Collected data entries:
——————
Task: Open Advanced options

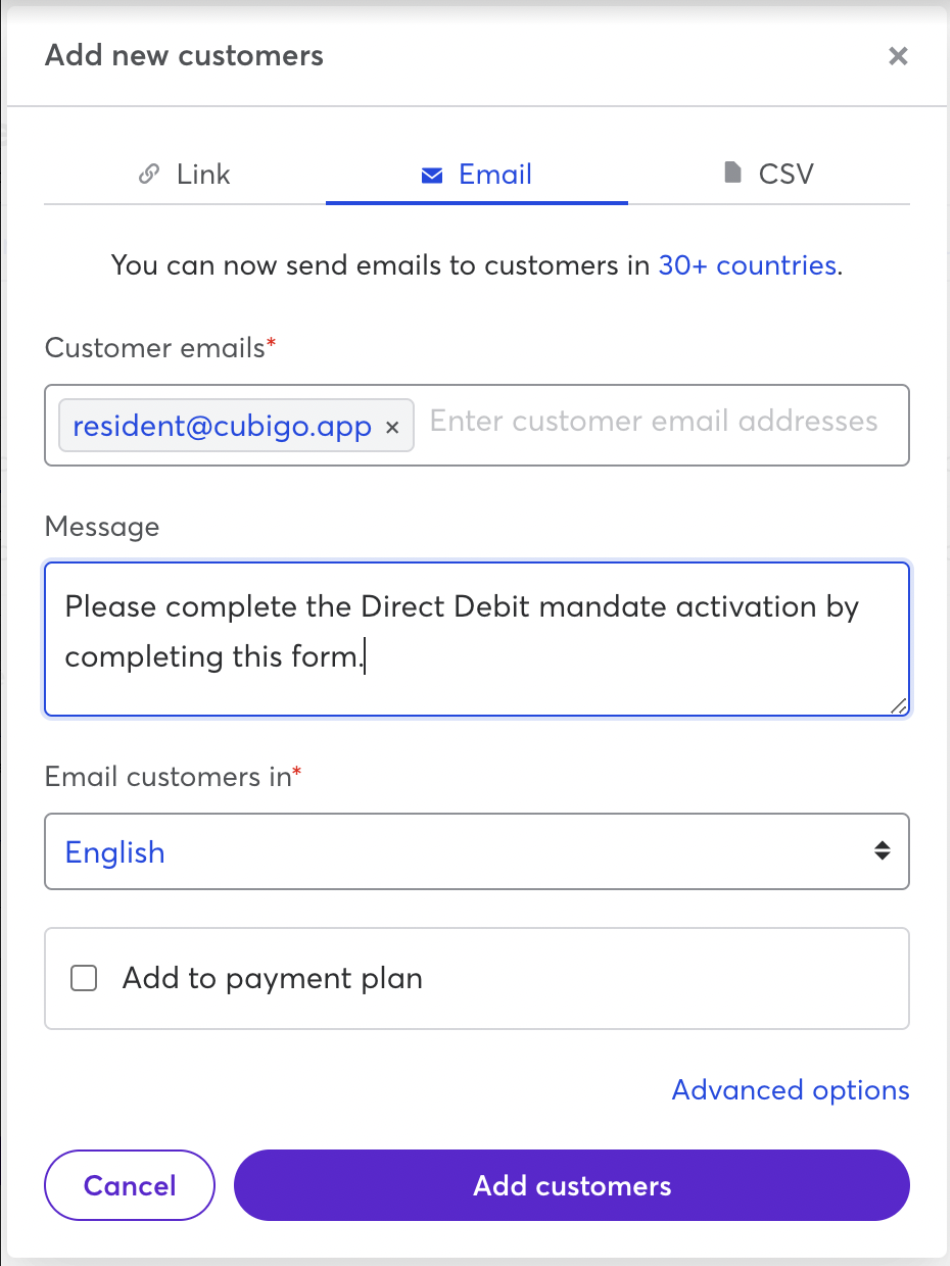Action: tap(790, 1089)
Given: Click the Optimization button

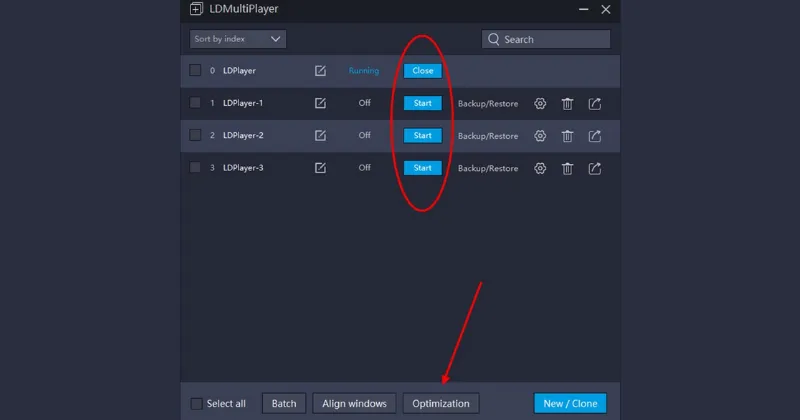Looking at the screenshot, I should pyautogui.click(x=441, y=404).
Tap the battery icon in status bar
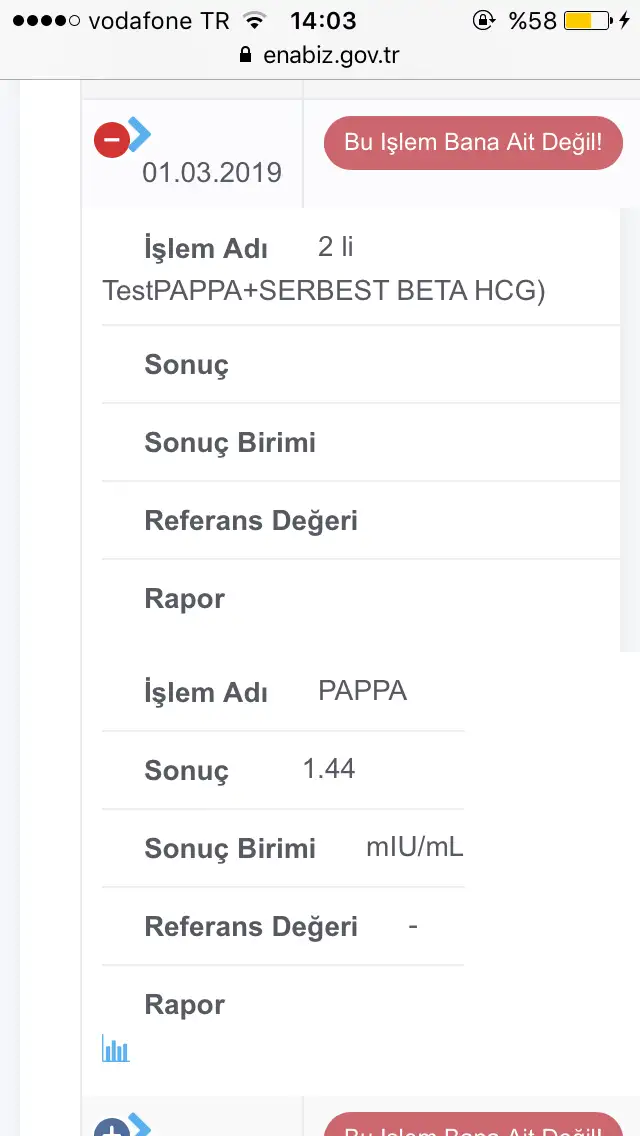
——————
# [TASK GOAL]
In your copy, include no pictures; print every line above exactly.

# [EXERCISE ANSWER]
Task: Open Advanced options

Action: tap(790, 1089)
Given: Click the Optimization button

Looking at the screenshot, I should pyautogui.click(x=441, y=404).
Tap the battery icon in status bar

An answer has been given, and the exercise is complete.